In [61]:
# run scraper.py to scrap data and save it to review_text_all.txt
import scraper as s
s.runScraper()

In [1]:
import itertools as it
import os
import pandas as pd
import spacy

In [2]:
nlp = spacy.load('en')

## Phrase Modeling

Phrase modeling is an approach to learning combinations of tokens that together represent meaning multi-word concepts.  These phrase models are developed by looping over the words in the corpus and finding words that appear together more than they should by random chance.  The formula used to determine if whether two tokens $A$ and $B$ constitute a phrase is:

$$
\frac {count(A B) - count_{min}}
{count(A) * count(B)}
*N > threshold
$$

where:
* $count(A)$ is the number of times $A$ appears in the corpus
* $count(B)$ is the number of times $B$ appears in the corpus
* $count(AB)$ is the number of times $AB$ appear in the corpus in that order
* $N$ is the total size of the corpus vocabulary
* $count_{min}$ is a user-defined parameter to ensure that the phrase appears a minimum number of times
* $threshold$ is a user-defined paramter to control how strong the relationship must be before the two tokens are considered a single concept

Once we have trained the phrase model we can apply it to the reviews in our corpus.  It will consider the multiworded tokens to be single phrases.
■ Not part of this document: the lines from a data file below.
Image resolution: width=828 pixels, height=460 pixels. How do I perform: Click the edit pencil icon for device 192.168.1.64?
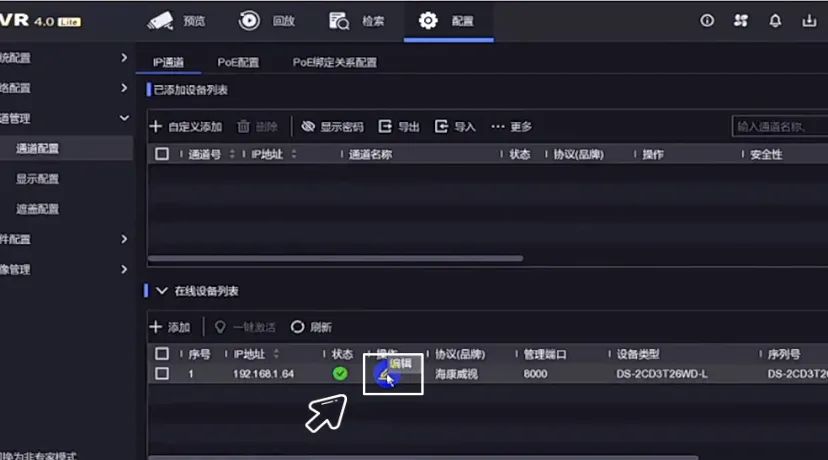point(384,374)
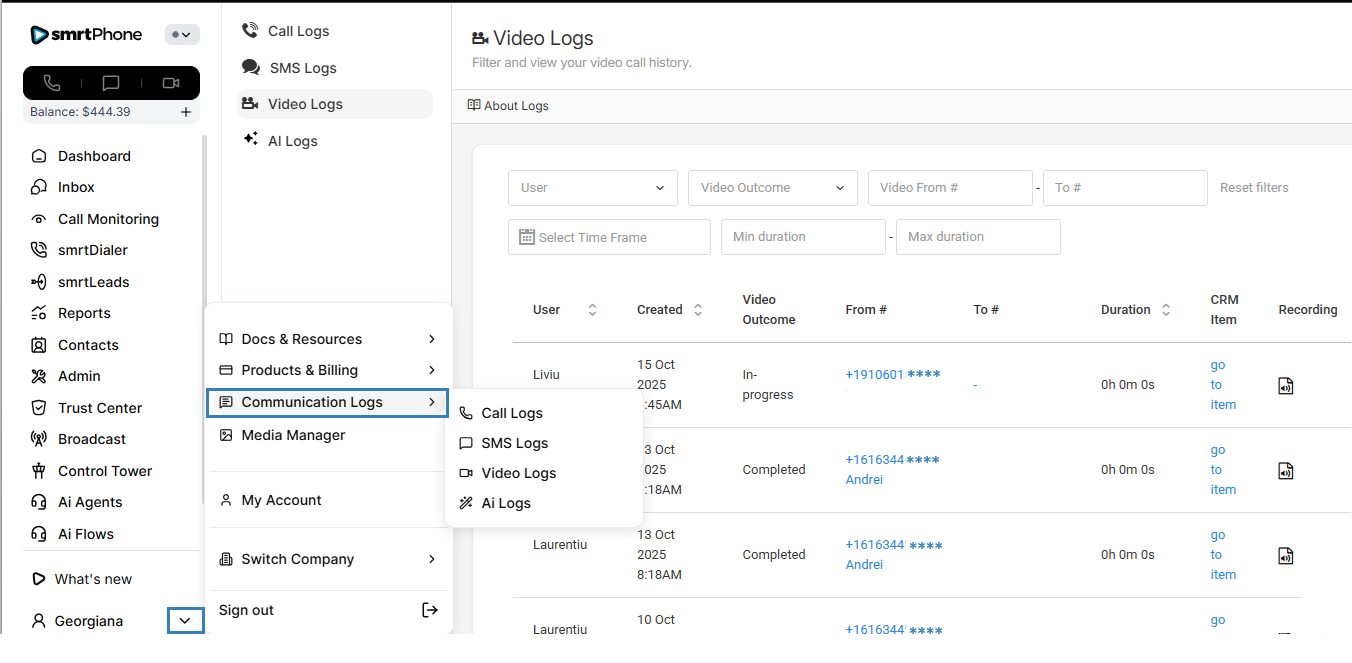
Task: Sort the table by Duration column
Action: click(1166, 310)
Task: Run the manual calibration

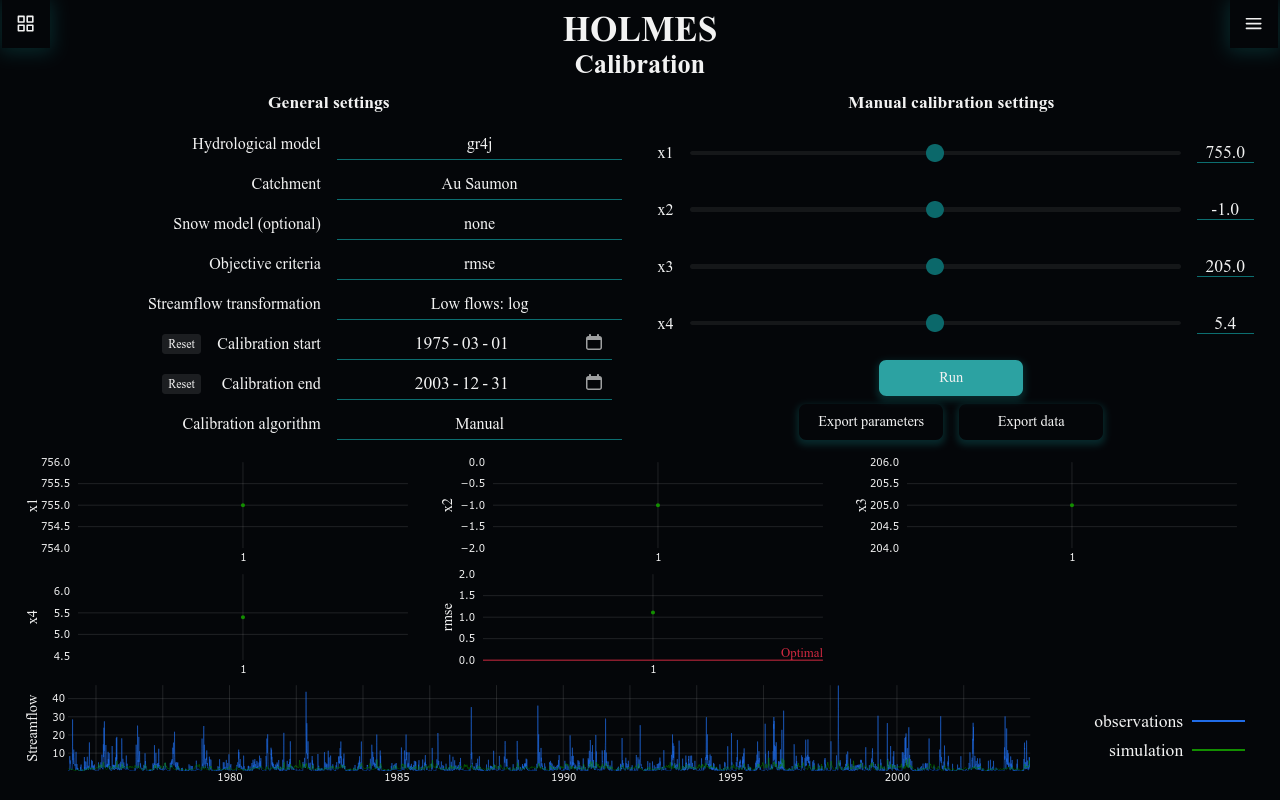Action: tap(950, 378)
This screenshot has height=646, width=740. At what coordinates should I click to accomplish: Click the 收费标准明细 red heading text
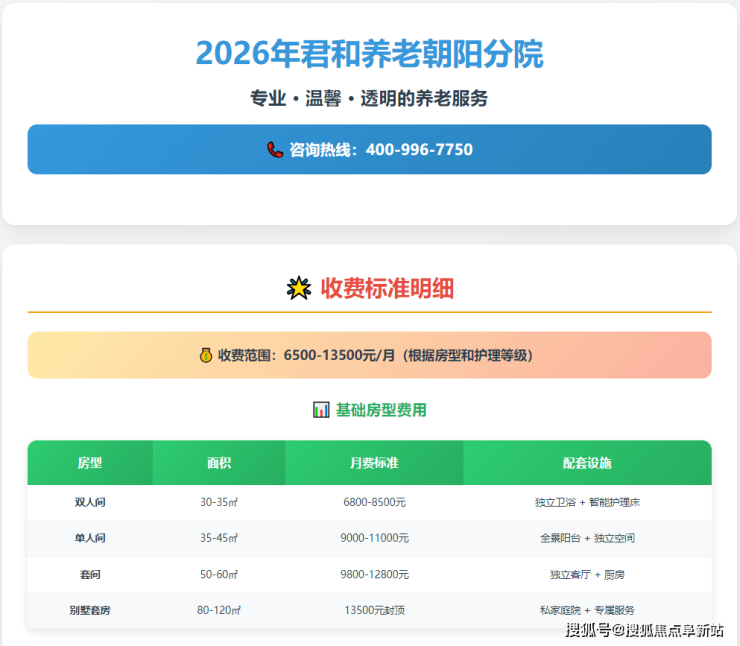tap(387, 289)
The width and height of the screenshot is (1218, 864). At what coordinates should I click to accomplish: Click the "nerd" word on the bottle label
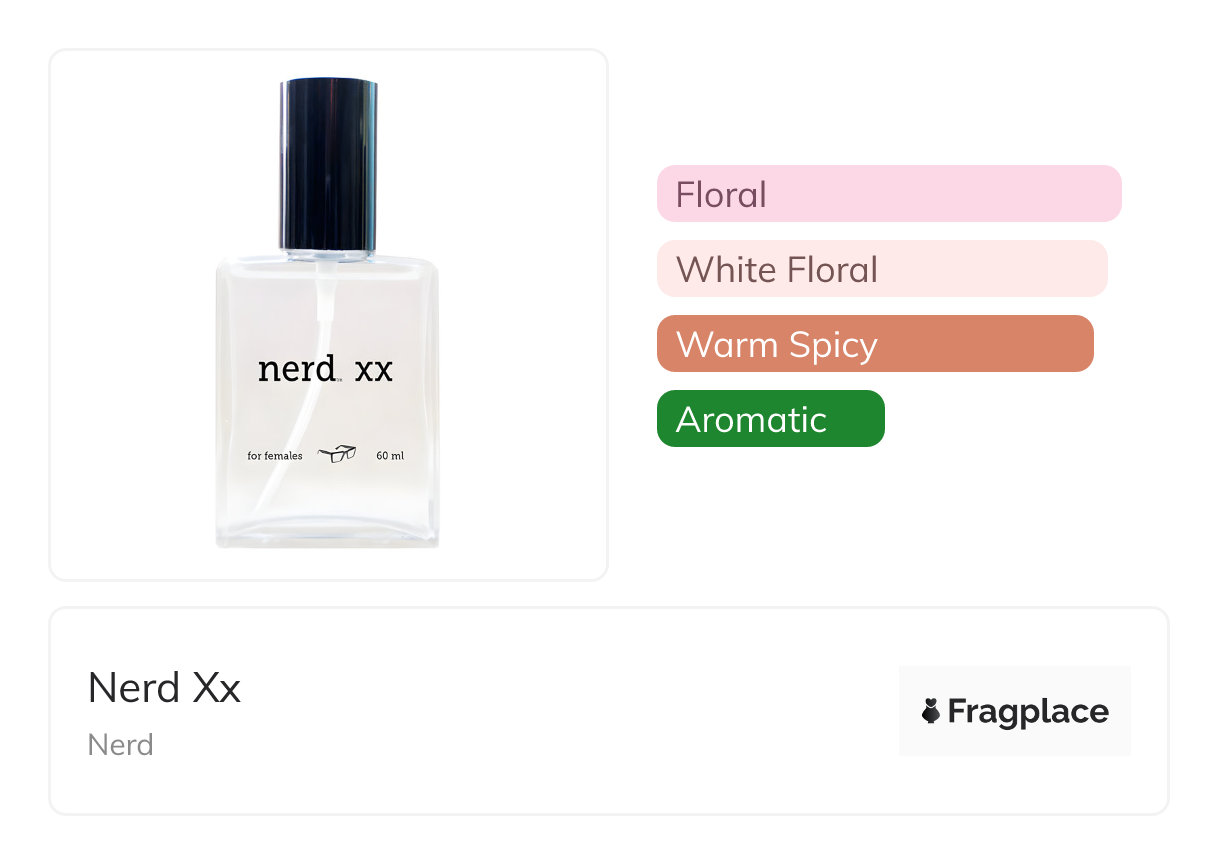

The gensim library will help us with phrase modeling, specifically the Phrases class.

In [3]:
from gensim.models import Phrases
from gensim.models.phrases import Phraser
from gensim.models.word2vec import LineSentence

In [4]:
def punct_space(token):
    """
    helper function to eliminate tokens
    that are pure punctuation or whitespace
    """
    
    return token.is_punct or token.is_space

def line_review(filename):
    """
    generator function to read in reviews from the file
    and un-escape the original line breaks in the text
    """
    
    with open(filename, encoding='utf_8') as f:
        for review in f:
            yield review.replace('\\n', '\n')
            
def lemmatized_sentence_corpus(filename):
    """
    generator function to use spaCy to parse reviews,
    lemmatize the text, and yield sentences
    """
    
    for parsed_review in nlp.pipe(line_review(filename),
                                  batch_size=10000, n_threads=4):
        
        for sent in parsed_review.sents:
            yield u' '.join([token.lemma_ for token in sent
                             if not punct_space(token)])

In [5]:
intermediate_directory = os.path.join('.', 'intermediate')
review_txt_filepath = os.path.join(intermediate_directory,'review_text_all.txt')
ngram_all = os.path.join(intermediate_directory, 'ngram_all')
unigram_sentences_filepath = os.path.join(ngram_all,
                                          'unigram_sentences_all.txt')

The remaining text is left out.